Opdracht »
Beantwoord alstublieft deze vragen over de boekbespreking hieronder:
(a) Wie schreef de boekbespreking?
(b) Als wat voor soort gewest leek Friesland op Holland?
(c) Op welke pagina zegt Spanninga dat geen Statenvergadering zo besluiteloos was als de Friese?

Te lezen tekst »
════════

Gulden vrijheid?
Politieke cultuur en staatsvorming in Friesland, 1600-1640
Hotso Spanninga
463 pp, € 45,-
isbn/issn: 978-90-8704-296-7
geïllustreerd

Gulden vrijheid?

(recensie: Jeroen Bouterse)

 

Hotso Spanninga, Gulden vrijheid? Politieke cultuur en staatsvorming in Friesland, 1600-1640 (Hilversum: Verloren 2012). ISBN 978-90-8704-296-7. 463 pp., met illustraties., € 45,-
 
Je zou maar zitten met een bondgenoot die het financieel keer op keer laat afweten, die de boel intern zo slecht op orde heeft dat het hem nauwelijks lukt belasting te heffen, en die bovendien al helemaal niet de bedoeling heeft teveel van die belasting aan het bondgenootschap te besteden.
            Dit was een van de problemen waarmee de Republiek der Zeven Verenigde Nederlanden kampte: het probleem dat een van die zeven Nederlanden, Friesland, wat te gemakkelijk leek mee te liften op de Unie, op het verbond tegen Spanje waaraan met name Holland extreem belang hechtte en waaraan Holland dan ook verreweg het meeste bijdroeg. Dat de Friezen in Haagse ogen voortdurend tekort schoten, had niet met de economische ontwikkelingsstand van hun gewest te maken – Friesland leek in dat opzicht zelfs best veel op Holland, als hoog verstedelijkt zeegewest. Nee, het voornaamste punt was dat Friesland politiek hopeloos verdeeld was. “Geen Statenvergadering in de vroege Republiek was zo besluiteloos, stuurloos en onbestendig als de Friese”, zegt Spanninga hierover (p. 50).

════════

Gegevens »
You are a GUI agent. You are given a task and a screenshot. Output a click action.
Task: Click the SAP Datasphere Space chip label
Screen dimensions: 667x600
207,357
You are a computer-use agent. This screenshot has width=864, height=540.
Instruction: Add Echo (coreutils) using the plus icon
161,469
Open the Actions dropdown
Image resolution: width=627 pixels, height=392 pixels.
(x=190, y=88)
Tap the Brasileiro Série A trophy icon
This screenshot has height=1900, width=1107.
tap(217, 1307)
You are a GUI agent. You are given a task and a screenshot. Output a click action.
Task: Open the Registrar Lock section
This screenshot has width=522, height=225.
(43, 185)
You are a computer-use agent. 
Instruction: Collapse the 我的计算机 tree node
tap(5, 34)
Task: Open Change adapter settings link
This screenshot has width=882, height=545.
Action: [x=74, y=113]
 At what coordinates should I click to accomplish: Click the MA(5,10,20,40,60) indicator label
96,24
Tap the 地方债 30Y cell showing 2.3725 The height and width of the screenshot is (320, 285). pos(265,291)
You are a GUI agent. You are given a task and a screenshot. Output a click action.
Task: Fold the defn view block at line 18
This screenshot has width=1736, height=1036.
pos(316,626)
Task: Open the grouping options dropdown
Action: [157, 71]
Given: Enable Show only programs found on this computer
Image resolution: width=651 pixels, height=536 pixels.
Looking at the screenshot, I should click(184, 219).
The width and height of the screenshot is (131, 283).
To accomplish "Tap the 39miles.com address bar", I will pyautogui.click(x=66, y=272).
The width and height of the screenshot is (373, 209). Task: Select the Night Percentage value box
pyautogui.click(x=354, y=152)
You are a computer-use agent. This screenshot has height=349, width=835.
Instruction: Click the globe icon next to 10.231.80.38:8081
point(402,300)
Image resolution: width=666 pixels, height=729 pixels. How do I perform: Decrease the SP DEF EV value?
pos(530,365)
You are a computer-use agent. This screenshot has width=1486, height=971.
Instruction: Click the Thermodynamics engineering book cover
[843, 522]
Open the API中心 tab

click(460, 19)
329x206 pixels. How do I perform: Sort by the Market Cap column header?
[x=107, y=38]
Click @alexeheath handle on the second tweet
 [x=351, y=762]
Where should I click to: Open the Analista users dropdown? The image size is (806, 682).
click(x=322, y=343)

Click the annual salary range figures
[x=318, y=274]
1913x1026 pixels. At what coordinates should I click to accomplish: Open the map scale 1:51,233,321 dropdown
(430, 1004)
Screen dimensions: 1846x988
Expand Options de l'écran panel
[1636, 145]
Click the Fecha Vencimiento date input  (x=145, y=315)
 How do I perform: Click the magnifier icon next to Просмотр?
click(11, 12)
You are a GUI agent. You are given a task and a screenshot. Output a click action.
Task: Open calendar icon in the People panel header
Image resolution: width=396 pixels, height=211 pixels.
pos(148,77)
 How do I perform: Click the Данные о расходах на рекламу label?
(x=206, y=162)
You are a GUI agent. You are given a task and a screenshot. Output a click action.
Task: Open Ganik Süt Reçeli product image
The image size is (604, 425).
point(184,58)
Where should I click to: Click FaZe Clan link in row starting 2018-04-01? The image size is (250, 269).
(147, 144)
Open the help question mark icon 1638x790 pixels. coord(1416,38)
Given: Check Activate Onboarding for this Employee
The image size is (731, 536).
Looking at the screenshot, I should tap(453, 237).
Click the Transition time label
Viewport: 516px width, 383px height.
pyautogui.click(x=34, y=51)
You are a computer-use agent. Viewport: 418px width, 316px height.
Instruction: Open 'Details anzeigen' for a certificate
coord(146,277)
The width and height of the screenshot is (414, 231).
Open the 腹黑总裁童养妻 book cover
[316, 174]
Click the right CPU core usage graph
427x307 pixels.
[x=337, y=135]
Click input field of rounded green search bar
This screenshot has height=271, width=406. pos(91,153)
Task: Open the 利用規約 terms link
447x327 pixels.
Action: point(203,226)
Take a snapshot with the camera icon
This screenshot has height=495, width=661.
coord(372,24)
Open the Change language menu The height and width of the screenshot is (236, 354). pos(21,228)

════════

Antwoord »
(a) Jeroen Bouterse
(b) Als hoog verstedelijkt zeegewest
(c) Op pagina 50